Working with a therapist is something that has been heavily represented in popular culture. For that reason, therapy is often the subject of misconceptions. Especially if you're not sure whether meeting with a therapist might be right for you, it can be helpful to get a handle on what the process is and isn't.
Not Always Talking About Your Feelings
Through working in the profession, therapists have learned that different situations frequently call for different approaches. While talk sessions make for great narrative devices in fiction, there are a variety of credible reasons why the direct discussion of feelings may not be ideal. For example, traumatized children are often encouraged to work with professionals who use play as a means of working through problems. By watching how a kid plays, a counselor may be able to determine what their concerns are, how they see certain power dynamics and whether anything disturbing is going on in the child's life.

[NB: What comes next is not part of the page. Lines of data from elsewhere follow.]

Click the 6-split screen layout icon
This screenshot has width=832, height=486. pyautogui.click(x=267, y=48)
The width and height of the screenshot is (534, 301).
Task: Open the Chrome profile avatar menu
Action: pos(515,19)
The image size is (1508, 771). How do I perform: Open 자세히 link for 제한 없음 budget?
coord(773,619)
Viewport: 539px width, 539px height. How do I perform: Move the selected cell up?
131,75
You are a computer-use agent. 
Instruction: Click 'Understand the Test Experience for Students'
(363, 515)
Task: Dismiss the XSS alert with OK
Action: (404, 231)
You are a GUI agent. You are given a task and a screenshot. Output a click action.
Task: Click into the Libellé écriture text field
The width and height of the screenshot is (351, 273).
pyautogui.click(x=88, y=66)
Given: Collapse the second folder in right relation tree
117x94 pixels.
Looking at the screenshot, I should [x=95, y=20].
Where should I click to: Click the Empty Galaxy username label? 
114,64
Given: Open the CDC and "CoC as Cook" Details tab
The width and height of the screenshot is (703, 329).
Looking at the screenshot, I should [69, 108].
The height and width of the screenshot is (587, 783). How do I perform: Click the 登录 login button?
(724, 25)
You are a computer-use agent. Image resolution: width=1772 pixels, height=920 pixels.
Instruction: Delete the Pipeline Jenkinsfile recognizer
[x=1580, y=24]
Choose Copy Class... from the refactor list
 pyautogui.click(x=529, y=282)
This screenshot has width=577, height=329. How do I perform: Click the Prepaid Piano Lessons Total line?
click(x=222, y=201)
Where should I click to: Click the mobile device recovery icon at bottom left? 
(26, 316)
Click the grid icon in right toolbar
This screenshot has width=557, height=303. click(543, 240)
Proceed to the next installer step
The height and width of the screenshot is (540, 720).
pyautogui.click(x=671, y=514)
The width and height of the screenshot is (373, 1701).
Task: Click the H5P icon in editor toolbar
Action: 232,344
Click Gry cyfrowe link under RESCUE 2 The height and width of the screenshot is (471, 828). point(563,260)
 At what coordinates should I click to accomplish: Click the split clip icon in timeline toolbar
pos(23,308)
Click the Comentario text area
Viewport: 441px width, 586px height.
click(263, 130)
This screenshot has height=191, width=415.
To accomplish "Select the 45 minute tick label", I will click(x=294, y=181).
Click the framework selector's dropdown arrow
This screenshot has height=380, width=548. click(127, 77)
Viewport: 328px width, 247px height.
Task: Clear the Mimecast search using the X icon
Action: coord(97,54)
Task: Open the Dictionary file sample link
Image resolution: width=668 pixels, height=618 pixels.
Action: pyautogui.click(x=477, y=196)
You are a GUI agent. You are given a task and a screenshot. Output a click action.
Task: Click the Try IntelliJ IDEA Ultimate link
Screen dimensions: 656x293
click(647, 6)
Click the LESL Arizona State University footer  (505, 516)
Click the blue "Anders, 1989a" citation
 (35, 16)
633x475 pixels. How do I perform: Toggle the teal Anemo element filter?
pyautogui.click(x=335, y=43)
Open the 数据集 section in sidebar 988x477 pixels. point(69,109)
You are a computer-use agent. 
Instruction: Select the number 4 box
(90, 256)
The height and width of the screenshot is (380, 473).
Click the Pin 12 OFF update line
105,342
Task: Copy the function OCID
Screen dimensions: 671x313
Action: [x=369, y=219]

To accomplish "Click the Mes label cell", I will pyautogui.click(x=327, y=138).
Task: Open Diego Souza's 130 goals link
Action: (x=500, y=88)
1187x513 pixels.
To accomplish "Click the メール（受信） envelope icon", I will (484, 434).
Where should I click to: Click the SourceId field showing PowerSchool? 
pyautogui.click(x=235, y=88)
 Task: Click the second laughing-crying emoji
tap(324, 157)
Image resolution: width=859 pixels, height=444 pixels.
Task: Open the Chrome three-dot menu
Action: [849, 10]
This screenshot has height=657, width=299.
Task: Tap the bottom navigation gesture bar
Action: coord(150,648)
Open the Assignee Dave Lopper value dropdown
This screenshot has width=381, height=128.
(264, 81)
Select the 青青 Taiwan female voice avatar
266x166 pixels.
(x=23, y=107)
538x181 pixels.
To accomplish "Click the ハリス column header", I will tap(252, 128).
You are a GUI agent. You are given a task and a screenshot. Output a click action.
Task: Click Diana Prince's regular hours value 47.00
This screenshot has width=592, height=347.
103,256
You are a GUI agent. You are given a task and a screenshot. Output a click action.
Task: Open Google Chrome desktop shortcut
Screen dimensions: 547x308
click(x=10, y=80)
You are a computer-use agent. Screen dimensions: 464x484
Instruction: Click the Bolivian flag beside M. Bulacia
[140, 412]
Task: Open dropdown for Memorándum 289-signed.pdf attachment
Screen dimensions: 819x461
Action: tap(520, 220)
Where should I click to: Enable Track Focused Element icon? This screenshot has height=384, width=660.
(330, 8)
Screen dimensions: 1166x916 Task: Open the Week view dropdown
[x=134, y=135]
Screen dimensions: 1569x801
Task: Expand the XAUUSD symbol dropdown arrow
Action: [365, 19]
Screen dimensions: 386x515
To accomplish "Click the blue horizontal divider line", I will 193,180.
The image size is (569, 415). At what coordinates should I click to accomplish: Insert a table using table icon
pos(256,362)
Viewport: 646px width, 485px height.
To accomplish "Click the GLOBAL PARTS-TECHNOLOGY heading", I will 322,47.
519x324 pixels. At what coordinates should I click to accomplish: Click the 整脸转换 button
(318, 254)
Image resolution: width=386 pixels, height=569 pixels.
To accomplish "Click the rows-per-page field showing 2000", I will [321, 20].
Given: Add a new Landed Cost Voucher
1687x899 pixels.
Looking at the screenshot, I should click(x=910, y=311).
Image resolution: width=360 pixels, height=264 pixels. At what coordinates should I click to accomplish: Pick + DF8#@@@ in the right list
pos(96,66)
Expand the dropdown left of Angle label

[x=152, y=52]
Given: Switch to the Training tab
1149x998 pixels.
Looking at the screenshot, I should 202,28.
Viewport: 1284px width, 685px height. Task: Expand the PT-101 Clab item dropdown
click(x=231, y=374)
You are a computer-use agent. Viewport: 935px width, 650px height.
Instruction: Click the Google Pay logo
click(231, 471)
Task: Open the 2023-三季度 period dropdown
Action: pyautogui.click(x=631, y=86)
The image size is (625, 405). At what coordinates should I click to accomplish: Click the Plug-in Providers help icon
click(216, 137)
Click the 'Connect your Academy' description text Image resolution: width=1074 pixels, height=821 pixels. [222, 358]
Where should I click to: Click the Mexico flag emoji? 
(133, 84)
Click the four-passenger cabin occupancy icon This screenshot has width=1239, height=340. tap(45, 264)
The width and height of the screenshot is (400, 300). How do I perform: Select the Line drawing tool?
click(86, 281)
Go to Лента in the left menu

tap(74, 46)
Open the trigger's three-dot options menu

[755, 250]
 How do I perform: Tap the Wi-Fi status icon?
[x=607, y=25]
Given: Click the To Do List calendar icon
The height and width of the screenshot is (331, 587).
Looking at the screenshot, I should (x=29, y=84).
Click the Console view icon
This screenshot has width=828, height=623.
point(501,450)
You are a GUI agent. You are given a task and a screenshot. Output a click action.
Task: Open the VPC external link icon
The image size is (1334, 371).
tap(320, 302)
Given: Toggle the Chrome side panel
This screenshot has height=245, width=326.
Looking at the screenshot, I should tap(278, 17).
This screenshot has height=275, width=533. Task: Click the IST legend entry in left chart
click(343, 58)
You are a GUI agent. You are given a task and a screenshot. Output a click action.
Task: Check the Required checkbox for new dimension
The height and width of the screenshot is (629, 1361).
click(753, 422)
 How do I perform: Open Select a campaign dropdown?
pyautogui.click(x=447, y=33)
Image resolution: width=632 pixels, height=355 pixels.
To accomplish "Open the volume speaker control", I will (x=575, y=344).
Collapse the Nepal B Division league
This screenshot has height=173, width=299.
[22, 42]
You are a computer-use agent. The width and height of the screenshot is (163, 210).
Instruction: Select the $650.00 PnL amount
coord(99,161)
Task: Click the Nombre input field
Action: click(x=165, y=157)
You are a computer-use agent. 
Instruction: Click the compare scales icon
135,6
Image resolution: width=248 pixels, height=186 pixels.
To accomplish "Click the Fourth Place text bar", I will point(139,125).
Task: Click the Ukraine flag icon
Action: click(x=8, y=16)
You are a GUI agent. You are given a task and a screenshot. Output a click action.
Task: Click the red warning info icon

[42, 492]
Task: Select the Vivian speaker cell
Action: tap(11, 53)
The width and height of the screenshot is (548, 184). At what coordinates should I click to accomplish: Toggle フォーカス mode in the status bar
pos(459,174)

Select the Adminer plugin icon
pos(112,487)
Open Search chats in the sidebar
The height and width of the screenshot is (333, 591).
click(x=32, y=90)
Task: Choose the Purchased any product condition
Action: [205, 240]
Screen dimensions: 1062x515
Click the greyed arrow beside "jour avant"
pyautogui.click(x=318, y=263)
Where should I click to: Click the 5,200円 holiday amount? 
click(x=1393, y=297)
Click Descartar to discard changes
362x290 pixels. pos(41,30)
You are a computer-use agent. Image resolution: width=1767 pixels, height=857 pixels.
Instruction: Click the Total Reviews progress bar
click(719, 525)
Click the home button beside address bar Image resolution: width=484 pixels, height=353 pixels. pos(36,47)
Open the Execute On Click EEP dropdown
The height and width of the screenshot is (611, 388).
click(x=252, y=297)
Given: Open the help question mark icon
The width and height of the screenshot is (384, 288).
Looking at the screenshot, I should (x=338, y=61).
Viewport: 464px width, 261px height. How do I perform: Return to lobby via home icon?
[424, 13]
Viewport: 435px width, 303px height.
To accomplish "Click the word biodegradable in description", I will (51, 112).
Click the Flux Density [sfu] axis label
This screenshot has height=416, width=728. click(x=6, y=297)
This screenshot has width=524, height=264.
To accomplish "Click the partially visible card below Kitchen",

Similar approaches are available to adults. For example, equine therapies are focused on sessions where patients groom animals. There are also experiential therapies that involve outdoor activities, creating art, or exercising. And yes, if you firmly believe you need to talk to someone, talk sessions are available, too.
Give Them a Pill
The role of pharmacology in mental health is not without controversy. Particularly in the aftermath of the opioid crisis, practitioners are sensitive to the concerns of patients who are worried about addiction risks. Therapists will work with patients who are worried about being put on pills.
With that in mind, though, it's wise to not fully rule out pharmacology as part of a treatment regimen. If you do have addiction concerns, the important thing is to be upfront about why you're worried and what your situation is. You should include your general practitioner and any drug counselors you may be working with in the conversation before moving forward. Remember, you always have the right to say no and to seek counseling elsewhere.
Not a Cure-All
Therapists don't cure patients. The goal of counseling isn't to fix a human being, and many modern practitioners would consider that a goal that's neither possible nor desirable.
"What is the goal of therapy, then?" you might ask. The goal is to provide you with a toolkit that enables you to lead your life. This includes skills that allow you to recognize stressors, cope with difficult situations and ready yourself for each day.